We tend to think of technological innovation as a modern-day concept, but archaeological excavations have revealed – time and time again – that ancient civilisations developed inventions that were centuries ahead of their time.
Click start to play today’s Spell It, where we take a look at what ancient ‘pros’ built and made.
Many ancient super technologies were once lost. But, like in the case of Roman concrete and Damascus steel, they have been recreated by present-day researchers. Still, the fact that such innovations helped civilisations grow and thrive hundreds of years ago, is testament to the ingenuity and scientific potential of the age.
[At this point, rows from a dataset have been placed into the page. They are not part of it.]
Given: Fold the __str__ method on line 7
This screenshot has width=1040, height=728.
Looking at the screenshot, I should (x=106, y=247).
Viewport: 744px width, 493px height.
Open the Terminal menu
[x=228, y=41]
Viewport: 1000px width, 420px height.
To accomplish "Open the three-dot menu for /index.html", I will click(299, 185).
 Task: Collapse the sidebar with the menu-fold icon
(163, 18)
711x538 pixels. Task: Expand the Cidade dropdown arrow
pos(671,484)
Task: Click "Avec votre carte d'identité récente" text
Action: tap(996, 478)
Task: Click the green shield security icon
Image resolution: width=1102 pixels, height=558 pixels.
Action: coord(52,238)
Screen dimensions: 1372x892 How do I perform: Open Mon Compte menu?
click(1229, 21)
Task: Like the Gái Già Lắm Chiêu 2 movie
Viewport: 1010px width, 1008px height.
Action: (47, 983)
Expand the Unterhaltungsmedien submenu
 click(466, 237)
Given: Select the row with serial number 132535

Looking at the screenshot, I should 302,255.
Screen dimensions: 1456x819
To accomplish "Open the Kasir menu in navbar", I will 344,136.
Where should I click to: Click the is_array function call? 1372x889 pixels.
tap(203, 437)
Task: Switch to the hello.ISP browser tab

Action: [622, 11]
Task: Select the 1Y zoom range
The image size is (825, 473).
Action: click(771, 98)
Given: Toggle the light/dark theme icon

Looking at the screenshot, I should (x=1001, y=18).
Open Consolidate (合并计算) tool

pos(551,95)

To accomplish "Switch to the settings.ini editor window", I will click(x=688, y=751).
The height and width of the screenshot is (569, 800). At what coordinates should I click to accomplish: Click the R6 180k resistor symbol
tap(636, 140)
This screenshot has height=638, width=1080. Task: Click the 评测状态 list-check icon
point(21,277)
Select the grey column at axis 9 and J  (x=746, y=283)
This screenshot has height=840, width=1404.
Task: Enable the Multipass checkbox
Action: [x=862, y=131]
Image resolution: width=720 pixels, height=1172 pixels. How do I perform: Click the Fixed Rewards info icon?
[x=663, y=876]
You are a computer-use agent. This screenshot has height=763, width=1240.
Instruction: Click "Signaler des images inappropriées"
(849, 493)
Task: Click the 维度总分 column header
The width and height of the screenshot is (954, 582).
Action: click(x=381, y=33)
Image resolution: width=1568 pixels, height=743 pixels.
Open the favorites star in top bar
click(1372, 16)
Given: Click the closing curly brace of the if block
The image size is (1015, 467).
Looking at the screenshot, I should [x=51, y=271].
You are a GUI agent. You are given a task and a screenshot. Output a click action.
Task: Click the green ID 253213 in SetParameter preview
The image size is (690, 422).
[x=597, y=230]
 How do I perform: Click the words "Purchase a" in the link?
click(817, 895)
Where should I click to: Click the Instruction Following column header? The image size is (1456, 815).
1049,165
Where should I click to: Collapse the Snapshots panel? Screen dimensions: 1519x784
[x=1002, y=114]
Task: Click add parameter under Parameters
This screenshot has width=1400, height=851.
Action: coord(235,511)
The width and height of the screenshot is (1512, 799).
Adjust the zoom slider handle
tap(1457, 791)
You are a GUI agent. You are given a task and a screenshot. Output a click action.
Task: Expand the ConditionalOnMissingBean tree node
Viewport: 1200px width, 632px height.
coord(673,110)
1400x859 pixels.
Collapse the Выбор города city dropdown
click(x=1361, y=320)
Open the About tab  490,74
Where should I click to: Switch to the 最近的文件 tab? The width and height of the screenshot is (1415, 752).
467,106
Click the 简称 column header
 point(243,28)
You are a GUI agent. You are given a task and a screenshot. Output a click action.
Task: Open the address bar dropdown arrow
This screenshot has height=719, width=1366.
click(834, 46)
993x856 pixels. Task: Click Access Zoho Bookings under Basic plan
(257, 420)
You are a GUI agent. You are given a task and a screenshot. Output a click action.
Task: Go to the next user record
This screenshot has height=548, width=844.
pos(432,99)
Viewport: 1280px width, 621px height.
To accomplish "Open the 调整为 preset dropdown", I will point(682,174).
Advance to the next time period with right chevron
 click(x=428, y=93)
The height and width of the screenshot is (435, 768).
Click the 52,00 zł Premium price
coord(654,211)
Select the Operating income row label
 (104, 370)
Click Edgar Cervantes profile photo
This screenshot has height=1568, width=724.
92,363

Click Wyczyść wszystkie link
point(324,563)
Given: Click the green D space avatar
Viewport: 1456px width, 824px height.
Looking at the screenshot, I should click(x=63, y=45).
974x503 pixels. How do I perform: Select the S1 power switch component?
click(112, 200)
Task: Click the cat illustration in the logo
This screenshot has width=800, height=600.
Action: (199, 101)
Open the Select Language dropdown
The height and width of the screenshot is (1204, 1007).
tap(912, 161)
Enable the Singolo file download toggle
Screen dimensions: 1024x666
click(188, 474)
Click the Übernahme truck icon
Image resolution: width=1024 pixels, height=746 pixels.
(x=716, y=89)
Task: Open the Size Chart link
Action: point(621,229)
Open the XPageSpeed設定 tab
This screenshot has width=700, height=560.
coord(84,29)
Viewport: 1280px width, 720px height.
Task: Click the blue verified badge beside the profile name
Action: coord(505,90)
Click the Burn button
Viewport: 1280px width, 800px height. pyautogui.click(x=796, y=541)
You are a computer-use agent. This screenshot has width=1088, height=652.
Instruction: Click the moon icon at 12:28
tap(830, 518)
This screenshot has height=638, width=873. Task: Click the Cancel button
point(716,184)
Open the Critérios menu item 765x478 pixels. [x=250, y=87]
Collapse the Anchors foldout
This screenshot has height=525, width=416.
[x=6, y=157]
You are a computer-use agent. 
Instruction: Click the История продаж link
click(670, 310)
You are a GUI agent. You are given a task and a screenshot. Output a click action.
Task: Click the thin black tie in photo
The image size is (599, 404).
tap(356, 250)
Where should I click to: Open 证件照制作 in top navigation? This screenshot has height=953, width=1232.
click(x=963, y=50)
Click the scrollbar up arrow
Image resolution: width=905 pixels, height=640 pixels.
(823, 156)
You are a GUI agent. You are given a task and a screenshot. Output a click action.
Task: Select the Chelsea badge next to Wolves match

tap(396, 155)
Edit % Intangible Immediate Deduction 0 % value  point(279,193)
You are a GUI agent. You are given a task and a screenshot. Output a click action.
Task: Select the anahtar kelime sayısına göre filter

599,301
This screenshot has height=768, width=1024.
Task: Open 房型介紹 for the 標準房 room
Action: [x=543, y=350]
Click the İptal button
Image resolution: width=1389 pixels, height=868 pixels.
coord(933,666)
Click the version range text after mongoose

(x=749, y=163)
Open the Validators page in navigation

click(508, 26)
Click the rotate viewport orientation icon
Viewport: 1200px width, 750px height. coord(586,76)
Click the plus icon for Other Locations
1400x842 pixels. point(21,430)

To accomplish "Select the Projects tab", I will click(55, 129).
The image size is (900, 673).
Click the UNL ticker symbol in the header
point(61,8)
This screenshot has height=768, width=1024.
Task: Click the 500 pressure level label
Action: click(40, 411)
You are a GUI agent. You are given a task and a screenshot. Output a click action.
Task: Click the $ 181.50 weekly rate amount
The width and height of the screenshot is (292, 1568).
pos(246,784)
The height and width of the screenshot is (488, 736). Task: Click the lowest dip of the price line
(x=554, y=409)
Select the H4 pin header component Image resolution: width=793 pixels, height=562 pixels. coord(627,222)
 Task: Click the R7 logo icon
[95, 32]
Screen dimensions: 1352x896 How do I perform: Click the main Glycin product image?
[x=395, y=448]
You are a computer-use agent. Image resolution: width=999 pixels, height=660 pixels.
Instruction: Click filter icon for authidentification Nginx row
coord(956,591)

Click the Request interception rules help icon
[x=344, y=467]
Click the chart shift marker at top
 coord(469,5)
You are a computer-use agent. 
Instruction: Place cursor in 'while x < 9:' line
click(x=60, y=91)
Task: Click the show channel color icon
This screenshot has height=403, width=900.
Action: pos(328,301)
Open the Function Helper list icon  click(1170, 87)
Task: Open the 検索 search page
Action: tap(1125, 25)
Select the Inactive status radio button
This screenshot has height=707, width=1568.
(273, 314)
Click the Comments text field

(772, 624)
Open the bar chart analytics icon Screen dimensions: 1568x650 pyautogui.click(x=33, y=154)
Here are a few such technological innovations to note:
1. Greek fire
Between the 7th and 12th centuries, the Byzantines had a secret weapon. Often used in naval battles, Greek fire was no ordinary fire – once ignited, it could not be extinguished. In the form of a liquid, it was shot through siphons. Even after entire fleets burned down, the sea itself would remain ablaze. No recipe for Greek fire survives, but historians speculate it may have involved petroleum (the most likely candidate), sulfur or gunpowder, and could only have been put out by vinegar or sand. Even more impressive than the Greek fire itself, was the design of the pressure pump, which the Byzantines used to launch the destructive ammunition at their enemies. Even today, researchers struggle to recreate a historically accurate pump that could launch its contents far enough to hit ships at a distance of several hundreds of metres.
2. Antikythera mechanism
When divers were looking for sea sponges off the coast of Antikythera, a small Greek island, in 1901, they came across sunken wreckage from thousands of years ago. What they found turned out to be the Antikythera mechanism – a contraption that was in poor condition, but seemed to comprise some 37 bronze gears, storied inside a wooden box. Over 2,200 years old, the mechanism was initially thought to be an ancient computer. Later, in the 1970s, historians concluded that it was a kind of cosmic clock called an orrery, which calculated and tracked celestial time through a model of the solar system. Attempts to recreate the ingenious invention have revealed its mindboggling complexity. The mechanism used Babylonian astronomy, maths from Plato’s Academy and ancient Greek astronomical theories to calculate events like the phases of the moon, the Olympiad cycle, the ecliptic longitudes of the moon and sun and other things.
3. Damascus steel
Originating in the Middle East during the ninth century, Damascus steel was renowned for its appearance, and for being multiple times stronger, sharper and more durable than Western swords. The name ‘Damascus’ means ‘a well-watered land’, and the sword was named as such, both for the city from where it originated, and to reflect the flowing pattern that adorned its surface. The pattern was made when the sword was forged with small ingots of wootz steel, obtained from India, Sri Lanka or Iran. The steel was then melted with charcoal and cooled at a very slow rate. Today, it would be impossible to truly replicate authentic Damascus steel since wootz steel is no longer available. The demand for Damascus steel swords remained high for centuries, until such weapons were replaced by firearms in the early 19th century.
There are plenty of other ancient innovations that still amaze historians.